START Entries provided

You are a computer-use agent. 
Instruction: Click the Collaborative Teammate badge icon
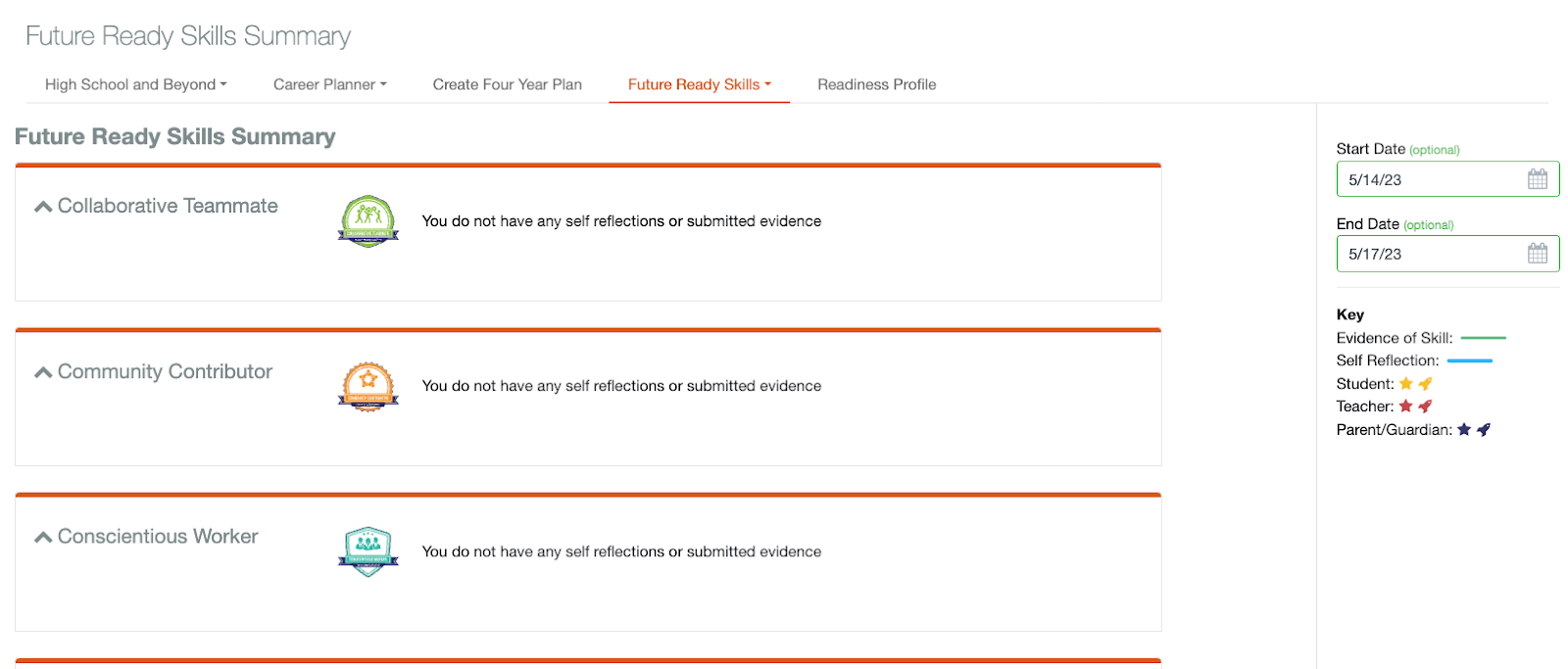click(x=368, y=220)
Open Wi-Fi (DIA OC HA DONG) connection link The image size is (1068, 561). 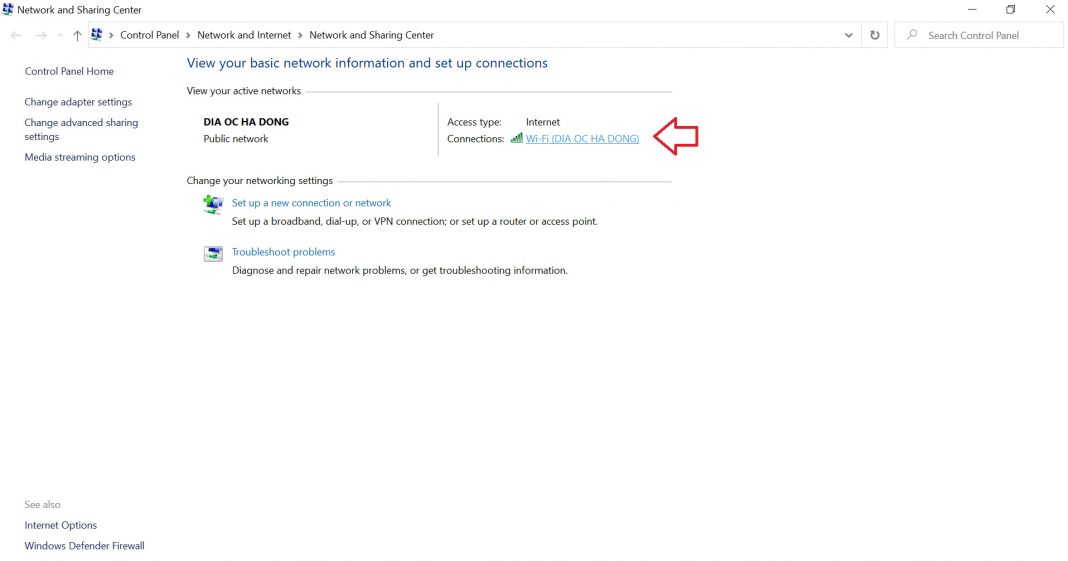click(582, 139)

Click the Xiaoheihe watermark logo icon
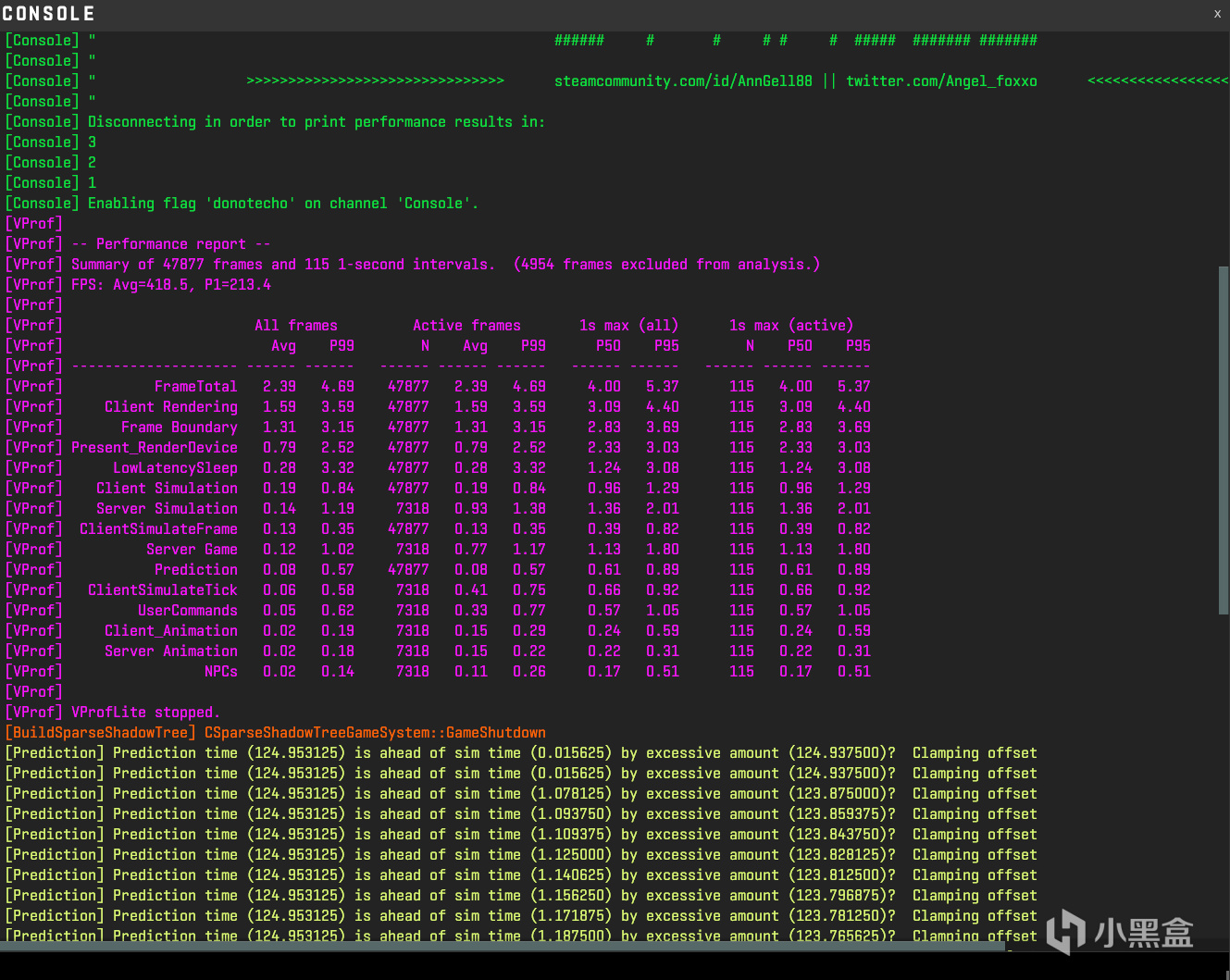(x=1066, y=931)
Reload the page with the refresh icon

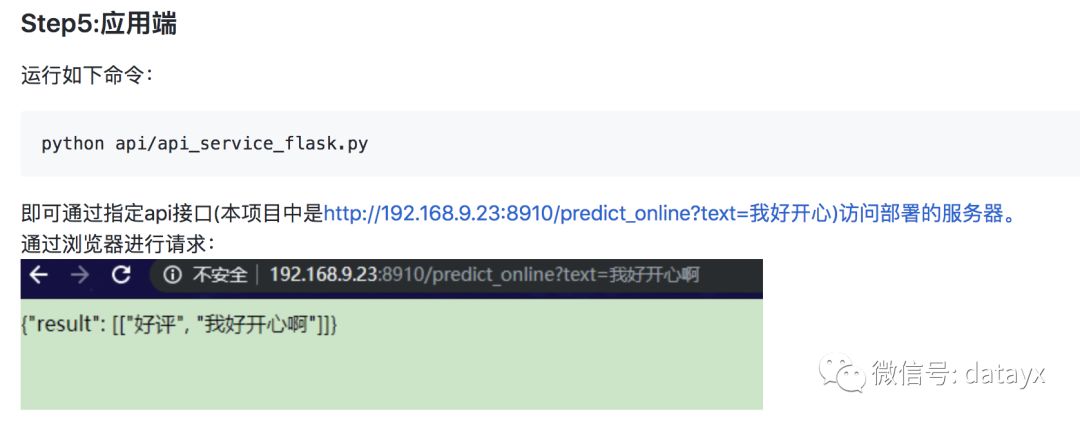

END Entries provided

Task prompt: For this exercise, write out exactly the lines from the one with "Click the Xiaoheihe watermark logo icon" through the last line of the records, inclusive, and leave each picture out.

Result of the exercise:
Click the Xiaoheihe watermark logo icon
(x=1066, y=931)
Reload the page with the refresh icon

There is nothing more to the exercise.